Any ideas on what the problem may be is greatly appreciated. I may try wiring up the fridge directly to the battery tomorrow to see if that solves the problem, but I am hoping I don't need to do that.
 

ismael D

Adventurer
May be not enough amp to your cooler
Check the wiring from your 12v out let. Depen on the distance from the battery to your 12v outlet have a loss of amps. May your extension too long.
 

Vermonster

Observer
If I understand you correctly, you have the fridge plugged into the cigarette lighter via extension cable. All kinds of places this could go wrong.

These two threads may help you:
http://www.expeditionportal.com/forum/threads/77797-Edgestar-issue
http://www.expeditionportal.com/forum/threads/59788-Edgestar-Fridge-Low-Battery-Cut-Off-Issues

I'd start by wiring directly to the battery with the vehicle running. If it works there, then just use the short manufacturer provided cord and plug into the cig lighter. Then you can determine if the problem is in the vehicle wiring or extension cable.
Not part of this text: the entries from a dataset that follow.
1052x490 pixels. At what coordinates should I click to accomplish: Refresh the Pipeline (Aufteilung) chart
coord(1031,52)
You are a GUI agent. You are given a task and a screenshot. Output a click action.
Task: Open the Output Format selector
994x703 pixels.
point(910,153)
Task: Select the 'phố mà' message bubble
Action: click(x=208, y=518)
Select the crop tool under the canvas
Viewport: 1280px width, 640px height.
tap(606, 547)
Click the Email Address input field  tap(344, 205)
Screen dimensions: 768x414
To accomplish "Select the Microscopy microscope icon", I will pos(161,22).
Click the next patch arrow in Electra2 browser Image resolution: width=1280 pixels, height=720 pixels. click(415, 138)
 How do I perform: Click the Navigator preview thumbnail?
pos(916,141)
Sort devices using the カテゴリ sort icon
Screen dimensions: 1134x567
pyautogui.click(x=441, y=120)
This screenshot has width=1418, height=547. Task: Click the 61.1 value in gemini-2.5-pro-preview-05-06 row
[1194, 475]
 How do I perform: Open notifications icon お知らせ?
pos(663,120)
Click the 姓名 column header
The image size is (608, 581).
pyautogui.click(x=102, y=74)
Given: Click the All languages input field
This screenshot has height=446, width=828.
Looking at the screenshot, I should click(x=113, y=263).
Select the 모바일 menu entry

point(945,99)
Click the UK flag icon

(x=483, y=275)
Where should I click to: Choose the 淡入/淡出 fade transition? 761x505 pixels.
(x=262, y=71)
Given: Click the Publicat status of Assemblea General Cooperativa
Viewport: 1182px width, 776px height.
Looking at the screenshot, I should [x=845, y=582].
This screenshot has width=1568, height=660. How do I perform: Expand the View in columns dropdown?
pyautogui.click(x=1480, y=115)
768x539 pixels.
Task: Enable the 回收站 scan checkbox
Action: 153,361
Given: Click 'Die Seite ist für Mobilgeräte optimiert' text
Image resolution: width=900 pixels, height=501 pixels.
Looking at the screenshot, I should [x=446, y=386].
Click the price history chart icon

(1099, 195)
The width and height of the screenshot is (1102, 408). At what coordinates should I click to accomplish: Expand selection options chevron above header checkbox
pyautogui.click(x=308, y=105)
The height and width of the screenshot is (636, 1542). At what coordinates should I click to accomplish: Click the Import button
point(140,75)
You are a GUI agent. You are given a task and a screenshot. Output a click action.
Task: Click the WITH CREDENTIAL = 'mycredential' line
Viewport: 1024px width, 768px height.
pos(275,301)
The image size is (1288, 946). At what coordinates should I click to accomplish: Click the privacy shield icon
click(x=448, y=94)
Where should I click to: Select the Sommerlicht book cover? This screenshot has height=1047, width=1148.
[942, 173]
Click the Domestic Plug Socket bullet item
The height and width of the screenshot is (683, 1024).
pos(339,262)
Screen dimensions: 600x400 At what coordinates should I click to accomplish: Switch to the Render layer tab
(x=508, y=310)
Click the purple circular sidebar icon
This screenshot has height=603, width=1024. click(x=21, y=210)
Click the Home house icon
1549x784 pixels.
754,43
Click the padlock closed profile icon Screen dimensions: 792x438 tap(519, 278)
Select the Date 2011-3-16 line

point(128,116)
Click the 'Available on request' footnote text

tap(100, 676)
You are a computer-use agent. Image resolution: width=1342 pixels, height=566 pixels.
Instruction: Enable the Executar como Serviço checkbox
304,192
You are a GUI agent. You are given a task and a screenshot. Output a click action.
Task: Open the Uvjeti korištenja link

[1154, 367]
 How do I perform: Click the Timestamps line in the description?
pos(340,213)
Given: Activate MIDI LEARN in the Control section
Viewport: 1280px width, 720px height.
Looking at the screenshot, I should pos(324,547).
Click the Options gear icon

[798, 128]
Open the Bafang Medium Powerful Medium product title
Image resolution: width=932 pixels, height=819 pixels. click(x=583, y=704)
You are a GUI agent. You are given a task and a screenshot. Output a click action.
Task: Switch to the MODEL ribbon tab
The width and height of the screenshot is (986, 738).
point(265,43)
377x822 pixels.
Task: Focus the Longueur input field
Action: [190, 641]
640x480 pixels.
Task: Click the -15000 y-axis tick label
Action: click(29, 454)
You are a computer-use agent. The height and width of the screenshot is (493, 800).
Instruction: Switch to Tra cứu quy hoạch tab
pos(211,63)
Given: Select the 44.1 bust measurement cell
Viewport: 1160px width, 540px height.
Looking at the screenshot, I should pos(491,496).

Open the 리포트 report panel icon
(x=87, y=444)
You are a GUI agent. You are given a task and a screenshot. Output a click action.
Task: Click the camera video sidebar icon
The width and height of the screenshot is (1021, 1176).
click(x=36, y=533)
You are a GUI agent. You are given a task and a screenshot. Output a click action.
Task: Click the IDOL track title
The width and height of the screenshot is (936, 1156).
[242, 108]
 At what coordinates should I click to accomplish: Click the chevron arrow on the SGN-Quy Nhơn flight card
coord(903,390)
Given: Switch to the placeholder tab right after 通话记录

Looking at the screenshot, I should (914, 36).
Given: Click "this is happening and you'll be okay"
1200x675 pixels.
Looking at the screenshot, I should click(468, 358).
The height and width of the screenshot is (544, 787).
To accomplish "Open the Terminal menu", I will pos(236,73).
The manufacturer provided cord is also 18AWG and I would guess with the combined length of the extension cable and the OEM cable, you are having a voltage drop or insufficient current issue when the compressor starts (it needs about 8 amps).

VT
 

moabian

Active member
Yes...what Vermonster said. I've had numerous fridges and haven't seen one yet that would run reliably off of a factory-installed 12V outlet. The wiring is usually too small. I always wire mine to the battery through a switch on the dash with 10 gauge wire. Your 18-gauge may be rated for 15 amp, but that only applies to shorter runs. The longer the wire, the larger it needs to be. Fridges are very finicky when it comes to power supplies.
 

CaliMobber

Adventurer
Yup when I first got my edgestar, i plugged it into the rear cig lighter on the 4runner but it would stop running showing low voltage when the battery volts were still 12.3v. I ran a 6 gauge to the cig plug and its been fine first. Does it start to work then stop or just never turn on? If your worried you can always bring an inverter and run off 120v if it acts up on you while camping.
 

BlairB

Observer
Thanks for the help guys. Looks like it was the extension cord. When I ditched the extension that was running the back 12v outlet and used the cord that came with the fridge in the front 12v it started right up. Just checked it now and it is a happy 38 degrees.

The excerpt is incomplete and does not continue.